Booked Up

Virus proves how library changes with times

By Scot Crocker
July 2020

For many people—seniors to young students—the neighborhood public library was a second home, a springboard to knowledge.

Today, it’s easy to think libraries have seen their best days. Maybe they should fade away like typewriters, cassette tapes and film cameras. The internet has made libraries redundant and obsolete, right?

Wrong. Behind the scenes, the Sacramento library system is being reinvented. Services have adapted to contemporary needs. Our local libraries are far from down and out.

The process began slowly, but quickly gathered momentum under the leadership of Rivkah Sass, director of the Sacramento Public Library system. She arrived in 2009, when the institution suffered from personnel problems, budget shortfalls and relevancy questions.

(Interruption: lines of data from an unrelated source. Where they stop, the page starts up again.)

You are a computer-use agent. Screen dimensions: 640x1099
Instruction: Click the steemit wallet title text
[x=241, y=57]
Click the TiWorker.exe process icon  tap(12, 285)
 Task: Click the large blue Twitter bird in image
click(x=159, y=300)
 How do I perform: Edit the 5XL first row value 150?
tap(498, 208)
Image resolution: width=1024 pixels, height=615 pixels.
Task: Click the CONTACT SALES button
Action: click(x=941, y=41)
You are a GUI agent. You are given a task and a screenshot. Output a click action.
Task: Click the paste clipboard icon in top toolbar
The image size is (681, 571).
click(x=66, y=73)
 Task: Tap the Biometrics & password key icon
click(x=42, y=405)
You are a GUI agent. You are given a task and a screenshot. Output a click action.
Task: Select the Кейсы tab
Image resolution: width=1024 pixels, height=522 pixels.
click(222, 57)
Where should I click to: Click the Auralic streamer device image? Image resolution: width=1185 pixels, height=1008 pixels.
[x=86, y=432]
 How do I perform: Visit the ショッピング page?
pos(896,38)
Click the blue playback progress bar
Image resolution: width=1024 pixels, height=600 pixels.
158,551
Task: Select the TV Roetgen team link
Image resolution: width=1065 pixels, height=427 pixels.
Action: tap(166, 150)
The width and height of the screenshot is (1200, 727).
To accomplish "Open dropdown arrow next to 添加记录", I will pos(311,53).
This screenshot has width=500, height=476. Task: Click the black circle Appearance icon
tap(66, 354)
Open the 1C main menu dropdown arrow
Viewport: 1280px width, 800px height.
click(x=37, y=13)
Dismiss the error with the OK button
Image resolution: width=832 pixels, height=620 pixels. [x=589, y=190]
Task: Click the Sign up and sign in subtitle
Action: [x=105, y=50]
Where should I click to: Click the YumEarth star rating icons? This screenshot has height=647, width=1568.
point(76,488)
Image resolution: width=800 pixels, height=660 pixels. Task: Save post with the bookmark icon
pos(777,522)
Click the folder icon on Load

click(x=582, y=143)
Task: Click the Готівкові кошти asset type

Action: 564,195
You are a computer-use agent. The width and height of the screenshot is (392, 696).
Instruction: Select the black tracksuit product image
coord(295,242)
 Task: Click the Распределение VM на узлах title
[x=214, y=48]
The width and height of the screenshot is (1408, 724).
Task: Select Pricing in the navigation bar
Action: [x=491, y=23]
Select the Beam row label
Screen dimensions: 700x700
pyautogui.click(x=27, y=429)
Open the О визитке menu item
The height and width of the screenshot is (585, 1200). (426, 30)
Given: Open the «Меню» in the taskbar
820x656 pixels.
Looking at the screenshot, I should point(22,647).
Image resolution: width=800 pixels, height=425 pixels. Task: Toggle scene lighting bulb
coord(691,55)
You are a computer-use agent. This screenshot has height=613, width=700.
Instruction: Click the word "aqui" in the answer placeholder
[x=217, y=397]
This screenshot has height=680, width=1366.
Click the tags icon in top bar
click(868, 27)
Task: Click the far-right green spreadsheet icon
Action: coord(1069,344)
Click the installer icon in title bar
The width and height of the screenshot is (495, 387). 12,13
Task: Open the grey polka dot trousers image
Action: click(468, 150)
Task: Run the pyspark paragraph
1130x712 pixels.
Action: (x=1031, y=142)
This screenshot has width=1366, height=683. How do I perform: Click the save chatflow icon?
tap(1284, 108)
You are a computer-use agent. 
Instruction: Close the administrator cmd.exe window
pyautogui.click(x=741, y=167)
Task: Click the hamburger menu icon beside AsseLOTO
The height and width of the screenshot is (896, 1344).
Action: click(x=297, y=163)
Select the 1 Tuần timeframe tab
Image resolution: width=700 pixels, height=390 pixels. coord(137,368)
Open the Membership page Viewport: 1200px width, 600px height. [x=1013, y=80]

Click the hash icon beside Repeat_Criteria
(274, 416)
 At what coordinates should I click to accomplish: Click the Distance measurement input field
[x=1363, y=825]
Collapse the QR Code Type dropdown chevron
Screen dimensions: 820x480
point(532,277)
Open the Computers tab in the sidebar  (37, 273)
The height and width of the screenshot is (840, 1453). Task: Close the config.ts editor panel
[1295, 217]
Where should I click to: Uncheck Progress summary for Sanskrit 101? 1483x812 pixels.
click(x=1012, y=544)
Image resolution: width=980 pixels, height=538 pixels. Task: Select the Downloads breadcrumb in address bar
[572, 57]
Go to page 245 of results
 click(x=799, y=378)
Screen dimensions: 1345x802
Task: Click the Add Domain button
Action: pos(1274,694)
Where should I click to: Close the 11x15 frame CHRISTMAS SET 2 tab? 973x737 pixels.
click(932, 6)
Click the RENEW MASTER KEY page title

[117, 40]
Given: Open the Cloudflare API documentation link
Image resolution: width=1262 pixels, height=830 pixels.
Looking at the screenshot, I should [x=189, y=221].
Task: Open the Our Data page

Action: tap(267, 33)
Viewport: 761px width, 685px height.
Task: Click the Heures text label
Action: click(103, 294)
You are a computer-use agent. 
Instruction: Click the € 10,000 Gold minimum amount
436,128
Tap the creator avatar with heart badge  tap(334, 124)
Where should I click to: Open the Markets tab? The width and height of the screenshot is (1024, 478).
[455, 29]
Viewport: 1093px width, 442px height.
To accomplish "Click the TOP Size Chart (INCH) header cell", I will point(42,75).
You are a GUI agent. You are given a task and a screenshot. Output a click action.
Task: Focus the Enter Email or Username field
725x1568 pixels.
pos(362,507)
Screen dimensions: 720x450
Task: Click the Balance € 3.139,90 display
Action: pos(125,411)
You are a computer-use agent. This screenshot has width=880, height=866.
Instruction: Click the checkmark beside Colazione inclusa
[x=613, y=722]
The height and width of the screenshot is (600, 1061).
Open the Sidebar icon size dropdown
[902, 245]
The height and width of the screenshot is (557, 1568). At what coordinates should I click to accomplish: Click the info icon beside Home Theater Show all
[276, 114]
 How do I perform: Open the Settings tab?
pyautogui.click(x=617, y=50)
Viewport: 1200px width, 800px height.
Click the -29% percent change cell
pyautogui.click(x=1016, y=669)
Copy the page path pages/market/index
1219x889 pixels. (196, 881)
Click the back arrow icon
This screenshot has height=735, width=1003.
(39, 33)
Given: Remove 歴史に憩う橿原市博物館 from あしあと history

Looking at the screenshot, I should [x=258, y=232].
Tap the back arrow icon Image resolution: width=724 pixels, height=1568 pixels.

Since then, Sass has resurrected the library, which includes 28 neighborhood branches that serve 1.4 million people throughout the county. The COVID-19 pandemic disrupted operations, but the system was already making changes that provide external and online services.

In winning the $250,000 Jerry Kline Community Impact Prize last October, the Sacramento library was honored as a fully integrated community asset. New service orientations gave the library creative ways to serve during the lockdown.

“The money was a real opportunity for us,” Sass says. “We had many new strategies already implemented, from remote access to e-books to audio books. The pandemic has brought people back to the library for learning. We have a different kind library now, from online storytelling for students to virtual book clubs to author discussions.”

A recent online event with Madeleine Albright, former U.S. secretary of state, brought a large remote audience together for a meaningful conversation.

“It’s a very serious time and libraries are positioned to adapt quickly,” Sass says. “Relative to other institutions and other libraries around the country, we have done a lot without a lot of money. We know how to be creative.”

By using Zoom, crowdcasting, digital books, audio and other technology, the library reaches new audiences without the need for visits. Branches have continued to deliver physical books with curbside pickup.

Sacramento libraries have seen a 20 percent increase in e-book checkouts. The popularity of new services means the library will reassess how much space it needs for physical locations. You may see library access at hardware stores to learn about home repairs.

“It might be awhile before we can open all our libraries,” Sass says. “We are looking at that now, but we had discussions for years about how to best deliver services. We can be a one-stop shop for those wanting convenience. We want to make it as easy possible.”

That includes sharing spaces at schools, coffeeshops and parks. It means changes so people don’t have to stand in line to check out books. High-contact interactions will be eliminated. There will be “touchless” services, drop-off locations for election ballots, access to tutors for students and what Sass calls “the library of things.”

“Many people don’t know about the library of things, where you can come to the library and check out things like yard and garden tools, still and video cameras, GoPros, musical instruments and more,” Sass says. “We even have 3D printers for people to use and we used them ourselves to make hundreds of masks for health care professionals.”

Sass wants the community to view the library as vital. It can help retrain unemployed people. Or help craft a resume. “What we do best, or should be doing best, is listening to the community about what they need,” she says. “When we are successful, they should think of us first, not last.”

Stereotypes surrounding the library have changed. Libraries can still be a place for socialization. But for many, the appeal is online access at no cost for books and more.

“I think we have a great story to tell,” Sass says. “A good community has a good library system. We can be a part of the education system to help with literacy and to make our workforce job ready. Learning and gaining knowledge is a lifelong process. We have a role in that.”

The future depends on money. The Sacramento system is a joint-powers agency whose funding is spread across the county and its cities. The latest budget runs almost $50 million, but cuts are expected. The library has already furloughed some staff.

“We have one eye on the future and one eye on how to serve the public right now,” Sass says. “It’s an evolution, not a revolution. We have new ideas like more virtual programing and ramping up a concierge service. We can focus on education and not just leave that to schools. One day, we could offer daycare and start the learning process early for children. We will adapt.”